Note: I’m only providing clarification on your question, not on how to solve this problem.

fromMaybe is a function that ‘extracts’ a purescript value that’s wrapped in a Maybe.

Here’s how we might implement this naively:

fromMaybe :: forall a. Maybe a -> a
fromMaybe (Just value) = value {- value has type a -}
fromMaybe Nothing      = {- Uhm? How to return something of type a? -}

Right now, this is a partial function. It can’t cover all its inputs. The problem is that we don’t have anything to return in the case where Maybe a doesn’t have a value.

One solution is to upgrade this to take a default value with the right type.

fromMaybe :: forall a. a -> Maybe a -> a
fromMaybe fallback (Just value) = value    {- value has type a -}
fromMaybe fallback Nothing      = fallback {- fallback has type a -}

Back to your code. Consider the types here:

fromMaybe [] (head arr)

[] is an Array
head arr is Maybe Int

You’re asking fromMaybe to return an Int, and if it can’t, to return an empty array.
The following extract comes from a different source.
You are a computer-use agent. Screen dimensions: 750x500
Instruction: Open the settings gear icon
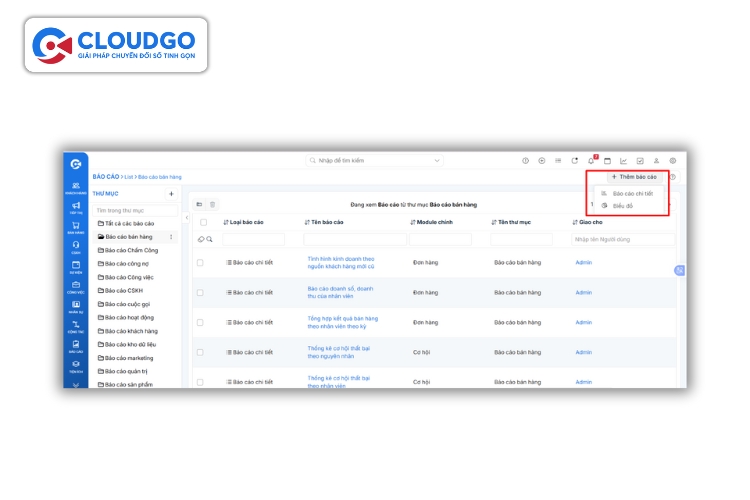(x=673, y=160)
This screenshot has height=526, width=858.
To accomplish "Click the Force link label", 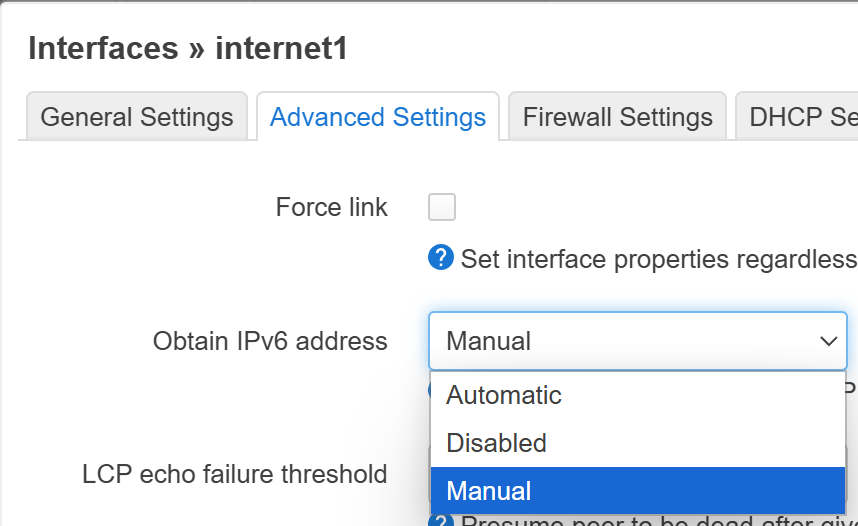I will pos(331,207).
That would type something like this:

fromMaybe :: forall a b. a -> Maybe b -> Either a b
fromMaybe fallback (Just value) = Right value   {- value has type b -}
fromMaybe fallback Nothing      = Left fallback {- fallback has type a -}

arr :: Array Int
arr = ...

firstValue :: forall a. Either (Array a) Int
firstValue = fromMaybe [] (head arr)

Instead of the one we created here, fromMaybe has this type signature:

fromMaybe :: forall a. a -> Maybe a -> a

Instead of having two types (a and b), we have only one. Which tells us that the default value and the value being wrapped in the Maybe must have the same type.


[] and Int do not have the same type.

Instead, you could try something like:

fromMaybe 0 (head arr)

In this case, (0 :: Int) and ((head arr) :: Maybe Int) have types that work with fromMaybe.

2 Likes

Thanks. This makes complete sense now. Of course it’s looking for an Int… and the default value of Array makes zero sense then.

The easiest solution to it can be using filter:

> :paste
… 
…  import Data.Array
… 
… length :: forall a. Array a -> Int
… length arr = 
…     if null arr 
…         then 0
…         else 1 + length (unsafePartial tail arr)
…
… countEven arr = length (filter(\n -> n `mod` 2 == 0) arr)
… 
… countEven (1 .. 10)
… ^D
5

Hope this helps :slight_smile:

1 Like

To avoid using unsafePartial or a bunch of fromMaybe, you can parse your Array into a NonEmptyArray. Instead of using fromMaybe with a default value, you can just pattern match. This is structurally similar to the answer given, only perhaps a bit easier to read.

import Data.Array.NonEmpty (NonEmptyArray, fromArray, head, tail)
import Data.Maybe (Maybe(..))

countEven :: Array Int -> Int
countEven = fromArray >>> countEven'
  where
  countEven' :: Maybe (NonEmptyArray Int) -> Int
  countEven' Nothing = 0
  countEven' (Just arr)
    | head arr `mod` 2 == 0 = 1 + countEven (tail arr)
    | true = countEven (tail arr)

I suppose you don’t really need those guards:

countEven :: Array Int -> Int
countEven = fromArray >>> countEven'
  where
  countEven' :: Maybe (NonEmptyArray Int) -> Int
  countEven' Nothing = 0
  countEven' (Just arr) = (if head arr `mod` 2 == 0 then 1 else 0) + countEven (tail arr)

Pattern matching is definitely the way to go here, though that isn’t introduced until chapter 5 :frowning:. There’s an open issue to reorder things so that you can use the proper idiomatic techniques when solving this.